- **What to produce**
Starting with the line containing "Lifestyle (850, 29)" and going on through the line containing "BuddyPress (64, 2277)", return the lines of the data below exactly, and only those.

-- Supplied entries follows --

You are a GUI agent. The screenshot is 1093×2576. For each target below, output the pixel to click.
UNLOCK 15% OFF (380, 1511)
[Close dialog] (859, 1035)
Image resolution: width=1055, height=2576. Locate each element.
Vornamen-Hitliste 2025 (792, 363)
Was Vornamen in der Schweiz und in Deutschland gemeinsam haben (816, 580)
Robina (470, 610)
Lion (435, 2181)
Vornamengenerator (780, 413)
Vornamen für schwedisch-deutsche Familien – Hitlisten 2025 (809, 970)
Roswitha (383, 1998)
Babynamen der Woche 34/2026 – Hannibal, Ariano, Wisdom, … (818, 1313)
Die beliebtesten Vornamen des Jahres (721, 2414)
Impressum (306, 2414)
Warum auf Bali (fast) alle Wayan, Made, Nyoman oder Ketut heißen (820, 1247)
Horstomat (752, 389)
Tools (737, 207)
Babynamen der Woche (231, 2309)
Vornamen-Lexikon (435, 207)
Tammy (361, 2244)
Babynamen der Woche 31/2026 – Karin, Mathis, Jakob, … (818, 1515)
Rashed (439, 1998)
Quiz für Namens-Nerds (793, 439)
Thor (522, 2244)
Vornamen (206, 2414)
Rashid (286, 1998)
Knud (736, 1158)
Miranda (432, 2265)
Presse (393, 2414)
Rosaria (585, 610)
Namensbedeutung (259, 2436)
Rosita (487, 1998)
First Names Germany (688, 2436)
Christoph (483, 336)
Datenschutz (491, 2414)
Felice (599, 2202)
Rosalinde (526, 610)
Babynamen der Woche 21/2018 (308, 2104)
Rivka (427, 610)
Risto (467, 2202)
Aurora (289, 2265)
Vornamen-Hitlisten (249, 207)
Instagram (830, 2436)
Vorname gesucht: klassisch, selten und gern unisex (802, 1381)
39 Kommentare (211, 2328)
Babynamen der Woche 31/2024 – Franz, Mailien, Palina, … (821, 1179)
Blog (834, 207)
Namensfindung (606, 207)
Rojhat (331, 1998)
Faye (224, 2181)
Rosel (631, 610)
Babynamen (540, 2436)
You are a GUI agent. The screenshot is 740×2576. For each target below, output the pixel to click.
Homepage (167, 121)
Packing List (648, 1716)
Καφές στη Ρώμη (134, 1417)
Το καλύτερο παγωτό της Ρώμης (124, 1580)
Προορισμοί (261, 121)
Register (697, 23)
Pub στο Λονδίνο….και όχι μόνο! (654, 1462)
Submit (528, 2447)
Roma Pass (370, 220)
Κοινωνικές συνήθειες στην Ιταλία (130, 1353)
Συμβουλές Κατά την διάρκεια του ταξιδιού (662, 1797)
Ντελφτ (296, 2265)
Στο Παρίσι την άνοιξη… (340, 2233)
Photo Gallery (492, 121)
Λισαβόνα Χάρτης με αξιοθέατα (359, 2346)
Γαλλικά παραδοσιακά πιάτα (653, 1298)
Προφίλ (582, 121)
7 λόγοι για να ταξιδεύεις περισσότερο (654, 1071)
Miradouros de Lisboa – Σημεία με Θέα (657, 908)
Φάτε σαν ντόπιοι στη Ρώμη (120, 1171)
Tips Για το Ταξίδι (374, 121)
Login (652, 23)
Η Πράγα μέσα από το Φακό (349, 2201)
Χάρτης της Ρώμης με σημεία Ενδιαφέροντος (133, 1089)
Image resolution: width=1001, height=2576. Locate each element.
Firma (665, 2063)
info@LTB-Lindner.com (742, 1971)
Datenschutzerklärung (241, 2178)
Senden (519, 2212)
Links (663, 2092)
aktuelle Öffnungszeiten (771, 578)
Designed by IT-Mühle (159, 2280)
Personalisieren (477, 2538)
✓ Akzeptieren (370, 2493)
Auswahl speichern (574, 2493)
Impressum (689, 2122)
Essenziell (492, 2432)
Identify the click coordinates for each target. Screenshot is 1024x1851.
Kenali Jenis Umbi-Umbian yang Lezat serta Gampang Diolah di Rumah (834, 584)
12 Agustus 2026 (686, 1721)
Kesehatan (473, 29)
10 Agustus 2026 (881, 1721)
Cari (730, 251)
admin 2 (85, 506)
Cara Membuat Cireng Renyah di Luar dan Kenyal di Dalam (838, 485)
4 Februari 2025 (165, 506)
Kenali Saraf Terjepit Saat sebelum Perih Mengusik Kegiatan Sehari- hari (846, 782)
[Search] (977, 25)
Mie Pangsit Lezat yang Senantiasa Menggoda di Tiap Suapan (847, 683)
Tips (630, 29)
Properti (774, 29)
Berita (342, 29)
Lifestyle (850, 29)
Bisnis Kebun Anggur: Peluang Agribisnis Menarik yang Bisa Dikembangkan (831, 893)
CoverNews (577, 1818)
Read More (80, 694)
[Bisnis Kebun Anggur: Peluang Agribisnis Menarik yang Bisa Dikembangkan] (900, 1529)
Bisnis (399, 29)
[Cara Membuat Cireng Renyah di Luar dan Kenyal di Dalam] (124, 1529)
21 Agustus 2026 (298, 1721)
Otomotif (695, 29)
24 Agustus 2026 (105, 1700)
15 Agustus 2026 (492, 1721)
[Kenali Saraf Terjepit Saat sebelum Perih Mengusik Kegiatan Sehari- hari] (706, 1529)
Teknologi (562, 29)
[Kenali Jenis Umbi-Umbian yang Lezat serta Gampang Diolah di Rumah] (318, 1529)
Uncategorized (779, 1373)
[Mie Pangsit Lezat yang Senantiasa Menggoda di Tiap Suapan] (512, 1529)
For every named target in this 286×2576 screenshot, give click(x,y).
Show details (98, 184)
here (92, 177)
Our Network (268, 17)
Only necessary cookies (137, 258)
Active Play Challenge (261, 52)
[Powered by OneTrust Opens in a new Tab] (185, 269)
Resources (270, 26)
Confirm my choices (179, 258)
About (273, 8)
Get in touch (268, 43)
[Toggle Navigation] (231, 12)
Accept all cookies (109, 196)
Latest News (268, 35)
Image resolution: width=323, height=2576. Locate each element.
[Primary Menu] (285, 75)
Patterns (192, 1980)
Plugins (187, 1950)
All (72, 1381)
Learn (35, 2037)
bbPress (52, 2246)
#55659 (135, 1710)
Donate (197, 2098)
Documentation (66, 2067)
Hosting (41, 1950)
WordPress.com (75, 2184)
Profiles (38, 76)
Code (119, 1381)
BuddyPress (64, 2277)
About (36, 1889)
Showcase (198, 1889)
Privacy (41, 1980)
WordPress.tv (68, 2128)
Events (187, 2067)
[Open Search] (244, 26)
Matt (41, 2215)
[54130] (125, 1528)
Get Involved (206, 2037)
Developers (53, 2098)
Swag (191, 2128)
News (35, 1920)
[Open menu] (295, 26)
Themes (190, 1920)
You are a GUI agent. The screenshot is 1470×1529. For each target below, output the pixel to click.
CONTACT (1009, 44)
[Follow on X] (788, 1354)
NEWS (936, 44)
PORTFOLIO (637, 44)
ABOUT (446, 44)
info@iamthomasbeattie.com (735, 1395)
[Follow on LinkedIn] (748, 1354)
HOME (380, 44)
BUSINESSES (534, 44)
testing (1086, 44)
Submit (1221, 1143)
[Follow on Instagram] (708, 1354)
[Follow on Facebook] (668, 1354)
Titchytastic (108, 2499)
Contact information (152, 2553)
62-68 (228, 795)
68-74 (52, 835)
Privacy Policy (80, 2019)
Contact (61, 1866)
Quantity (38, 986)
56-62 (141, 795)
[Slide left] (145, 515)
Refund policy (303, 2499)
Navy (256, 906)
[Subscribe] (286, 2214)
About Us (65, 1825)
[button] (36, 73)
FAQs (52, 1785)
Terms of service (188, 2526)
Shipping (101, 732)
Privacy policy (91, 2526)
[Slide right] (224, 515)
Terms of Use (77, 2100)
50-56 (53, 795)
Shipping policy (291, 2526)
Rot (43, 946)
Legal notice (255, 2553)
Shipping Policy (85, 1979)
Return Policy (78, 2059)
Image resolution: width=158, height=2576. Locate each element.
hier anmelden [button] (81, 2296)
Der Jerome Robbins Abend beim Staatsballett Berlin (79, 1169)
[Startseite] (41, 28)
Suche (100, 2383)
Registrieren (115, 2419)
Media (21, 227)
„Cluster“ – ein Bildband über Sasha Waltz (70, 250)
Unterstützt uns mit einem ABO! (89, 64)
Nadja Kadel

-- Supplied entries concluded --

- **Result of this task**
Lifestyle (850, 29)
Bisnis Kebun Anggur: Peluang Agribisnis Menarik yang Bisa Dikembangkan (831, 893)
CoverNews (577, 1818)
Read More (80, 694)
[Bisnis Kebun Anggur: Peluang Agribisnis Menarik yang Bisa Dikembangkan] (900, 1529)
Bisnis (399, 29)
[Cara Membuat Cireng Renyah di Luar dan Kenyal di Dalam] (124, 1529)
21 Agustus 2026 (298, 1721)
Otomotif (695, 29)
24 Agustus 2026 (105, 1700)
15 Agustus 2026 (492, 1721)
[Kenali Saraf Terjepit Saat sebelum Perih Mengusik Kegiatan Sehari- hari] (706, 1529)
Teknologi (562, 29)
[Kenali Jenis Umbi-Umbian yang Lezat serta Gampang Diolah di Rumah] (318, 1529)
Uncategorized (779, 1373)
[Mie Pangsit Lezat yang Senantiasa Menggoda di Tiap Suapan] (512, 1529)
For every named target in this 286×2576 screenshot, give click(x,y).
Show details (98, 184)
here (92, 177)
Our Network (268, 17)
Only necessary cookies (137, 258)
Active Play Challenge (261, 52)
[Powered by OneTrust Opens in a new Tab] (185, 269)
Resources (270, 26)
Confirm my choices (179, 258)
About (273, 8)
Get in touch (268, 43)
[Toggle Navigation] (231, 12)
Accept all cookies (109, 196)
Latest News (268, 35)
Image resolution: width=323, height=2576. Locate each element.
[Primary Menu] (285, 75)
Patterns (192, 1980)
Plugins (187, 1950)
All (72, 1381)
Learn (35, 2037)
bbPress (52, 2246)
#55659 (135, 1710)
Donate (197, 2098)
Documentation (66, 2067)
Hosting (41, 1950)
WordPress.com (75, 2184)
Profiles (38, 76)
Code (119, 1381)
BuddyPress (64, 2277)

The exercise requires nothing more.